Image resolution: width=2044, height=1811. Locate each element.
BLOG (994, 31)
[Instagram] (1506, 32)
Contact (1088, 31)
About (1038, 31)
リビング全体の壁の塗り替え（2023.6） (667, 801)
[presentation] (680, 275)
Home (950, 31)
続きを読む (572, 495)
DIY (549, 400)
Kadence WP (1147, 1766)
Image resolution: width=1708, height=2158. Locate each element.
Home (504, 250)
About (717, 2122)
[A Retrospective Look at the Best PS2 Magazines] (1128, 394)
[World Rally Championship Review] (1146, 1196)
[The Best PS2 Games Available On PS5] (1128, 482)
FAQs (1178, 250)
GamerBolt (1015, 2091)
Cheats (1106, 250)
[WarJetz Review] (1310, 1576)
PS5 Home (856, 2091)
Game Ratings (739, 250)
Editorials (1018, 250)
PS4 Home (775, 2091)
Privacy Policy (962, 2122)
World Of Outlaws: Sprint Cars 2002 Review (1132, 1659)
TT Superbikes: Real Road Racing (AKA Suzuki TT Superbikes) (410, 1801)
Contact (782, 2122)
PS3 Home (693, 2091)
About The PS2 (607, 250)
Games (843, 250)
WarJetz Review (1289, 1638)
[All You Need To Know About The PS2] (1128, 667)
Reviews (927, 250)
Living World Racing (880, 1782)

============

**Task objective:**
Only the lines from the one that holds "TT Superbikes: Real" through the end of the records should appear in the answer, each restated exactly.

**Your response:**
TT Superbikes: Real Road Racing (AKA Suzuki TT Superbikes) (410, 1801)
Contact (782, 2122)
PS3 Home (693, 2091)
About The PS2 (607, 250)
Games (843, 250)
WarJetz Review (1289, 1638)
[All You Need To Know About The PS2] (1128, 667)
Reviews (927, 250)
Living World Racing (880, 1782)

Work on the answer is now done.